Weren't those complaints mostly about various upgrade problems (bugs
in upgrade code or subtle 1.6-corruptions which only appeared during
upgrade-to-1.7), rather than about the non-automaticness? The upgrade
to 1.7 was far more complex than any other wc upgrade before, which of
course yielded many more problems. From my point of view that made it
even more of a relief that it wasn't automatic.
> I don't think the users really know about the problems of the other choice. They just see a problem with the way they use it now and say that it should be the other way. They haven't tried it the other way and checked if this would have caused bigger other problems.

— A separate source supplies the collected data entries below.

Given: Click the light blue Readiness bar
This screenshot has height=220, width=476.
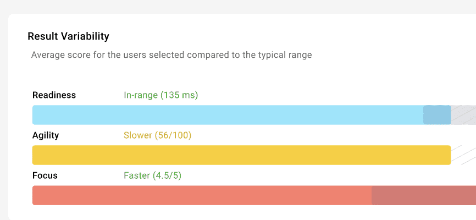Looking at the screenshot, I should point(228,115).
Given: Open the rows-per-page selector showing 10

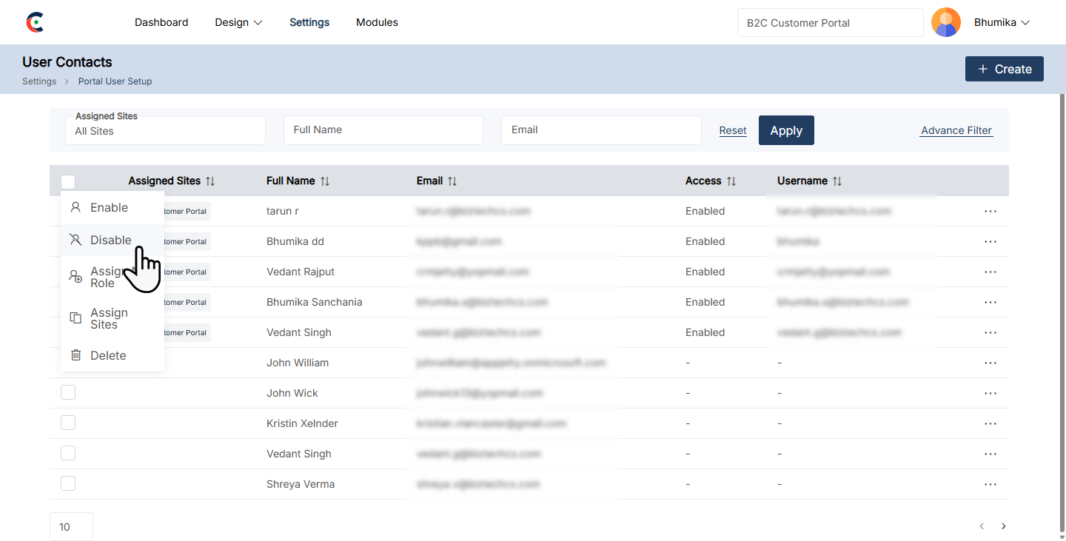Looking at the screenshot, I should point(71,527).
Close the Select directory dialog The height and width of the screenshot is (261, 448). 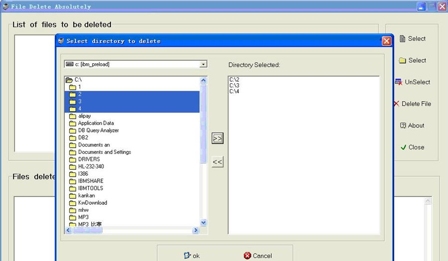(386, 41)
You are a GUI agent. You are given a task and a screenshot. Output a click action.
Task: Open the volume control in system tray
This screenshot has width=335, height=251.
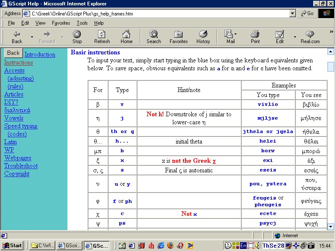pos(258,246)
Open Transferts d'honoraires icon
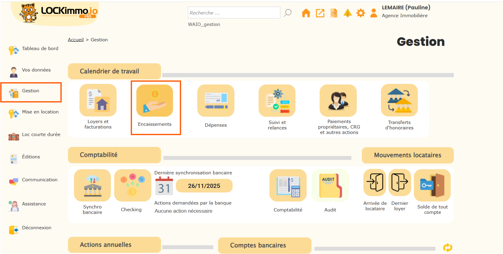This screenshot has height=254, width=503. click(399, 100)
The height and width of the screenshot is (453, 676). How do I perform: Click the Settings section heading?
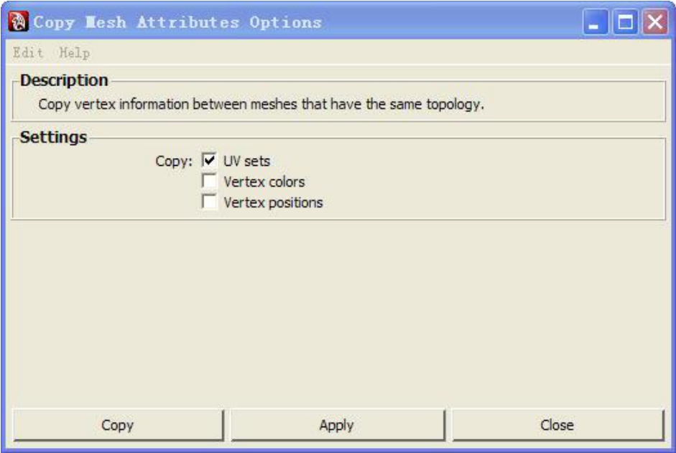[53, 137]
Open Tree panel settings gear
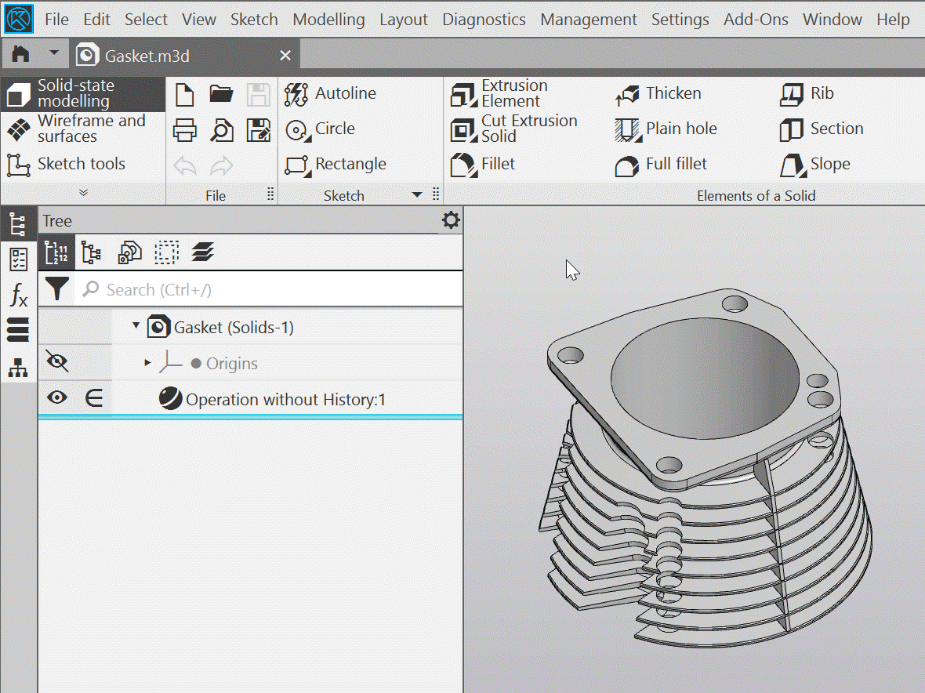The height and width of the screenshot is (693, 925). tap(451, 220)
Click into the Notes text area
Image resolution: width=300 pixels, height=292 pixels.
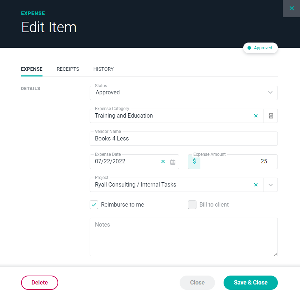[x=184, y=237]
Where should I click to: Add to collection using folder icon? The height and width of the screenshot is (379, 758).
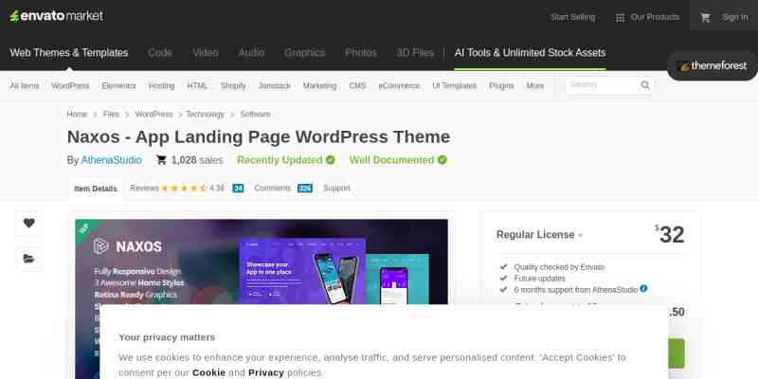coord(28,258)
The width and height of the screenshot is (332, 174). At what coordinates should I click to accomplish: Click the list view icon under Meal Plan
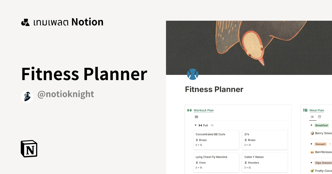click(313, 117)
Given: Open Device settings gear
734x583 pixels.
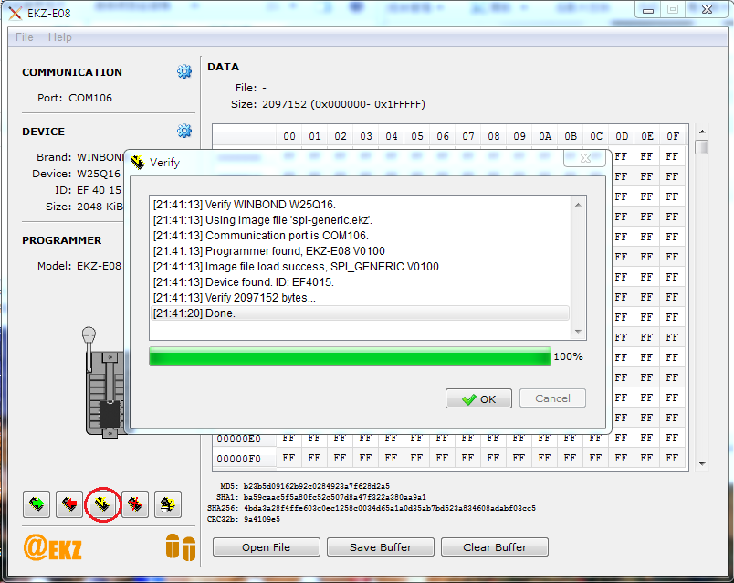Looking at the screenshot, I should [x=184, y=132].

Agreed, it's quite hard to get an accurate picture here.
> Most AnkhSVN users have multiple clients, but we educated them for 1.5, 1.6 that they should upgrade clients like TortoiseSVN at the same time and for my users that is not a problem.
Hm, but that's because you can perfectly align AnkhSVN's release
schedule with the main release of svn (and TSVN does as well). If all
of a user's tools are catching up to the svn release very quickly,
then there is indeed not much of a problem (except if users don't like
the new release for some reason (perhaps upgrade-related problems),
and they'd rather wait some more for a more stable patch release). But
release-alignment of all the tools isn't always the case, and we
shouldn't put our users automatically into a dead end in that case.

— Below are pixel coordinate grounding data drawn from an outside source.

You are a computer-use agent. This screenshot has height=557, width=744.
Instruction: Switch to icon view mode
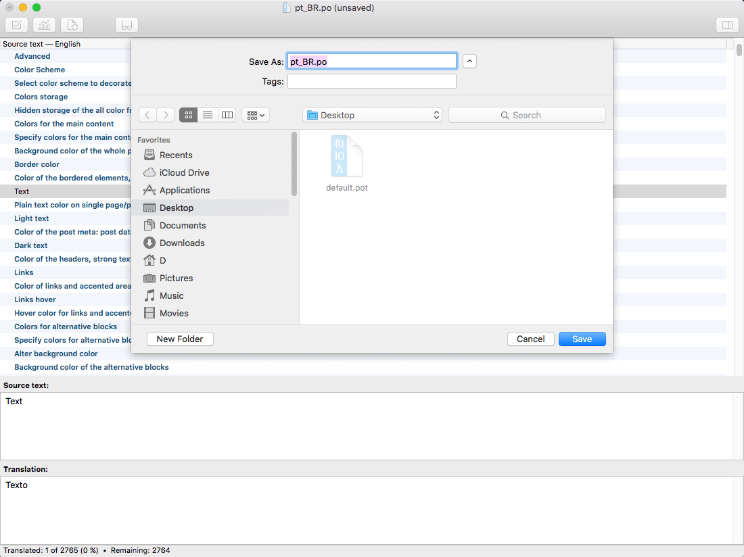(x=189, y=115)
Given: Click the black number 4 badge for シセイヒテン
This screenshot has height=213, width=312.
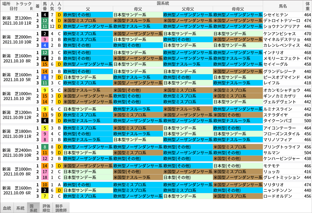Looking at the screenshot, I should pyautogui.click(x=45, y=15).
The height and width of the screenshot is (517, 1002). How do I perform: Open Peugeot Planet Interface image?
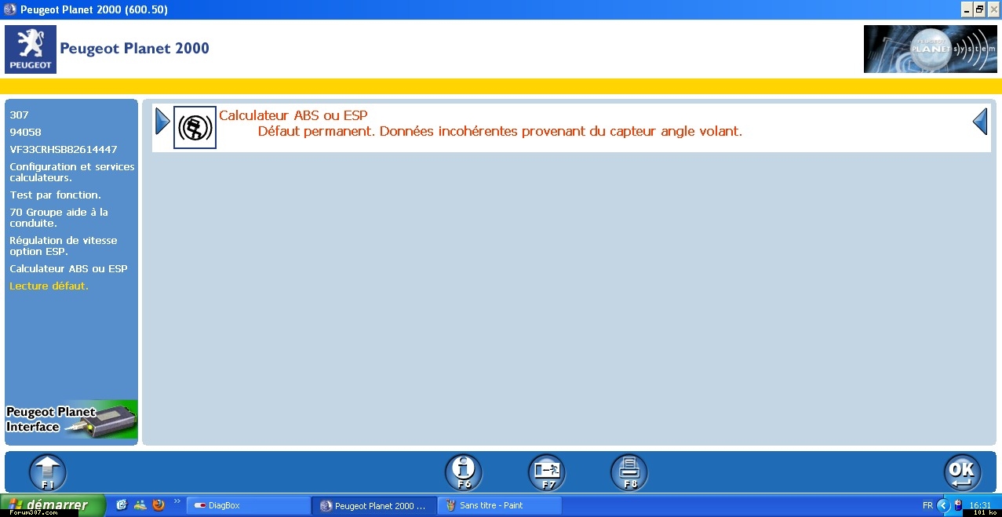tap(71, 420)
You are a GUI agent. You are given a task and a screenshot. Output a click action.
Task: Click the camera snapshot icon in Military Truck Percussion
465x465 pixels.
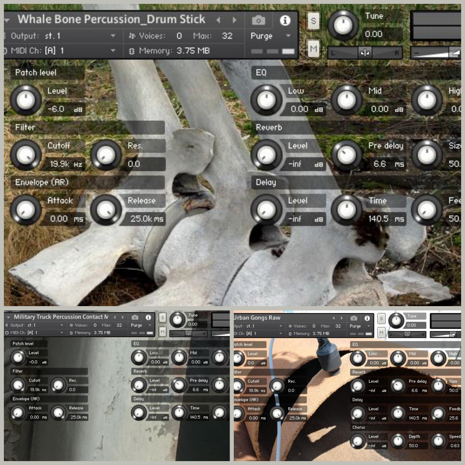[135, 317]
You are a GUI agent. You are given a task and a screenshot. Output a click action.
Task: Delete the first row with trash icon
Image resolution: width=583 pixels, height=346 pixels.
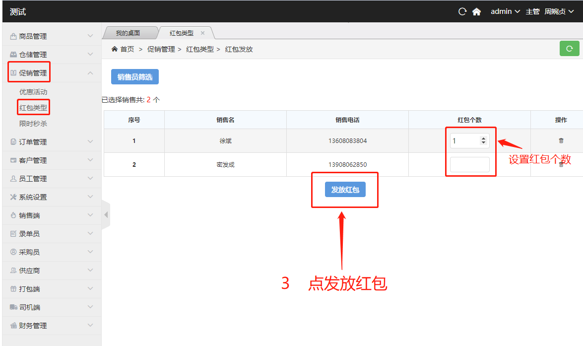pyautogui.click(x=561, y=140)
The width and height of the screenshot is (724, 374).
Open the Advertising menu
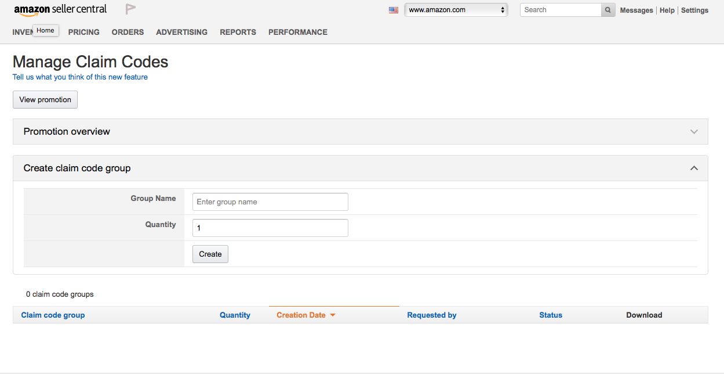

> As Greg noted: The discussion on these topics on our list is really about the vocal minorities. If you just look at reports on our mailing lists the upgrade for 1.6 to 1.7 seldom works well, while in practice at least hundreds of thousands of users performed this upgrade -probably each on multiple working copies- without any problems.
>
Well, when I look at a fixed population, like my user base (which I
admit is very small (50 developers of various levels)), most of them
were very happy (relieved) with the non-automatic upgrade of 1.7.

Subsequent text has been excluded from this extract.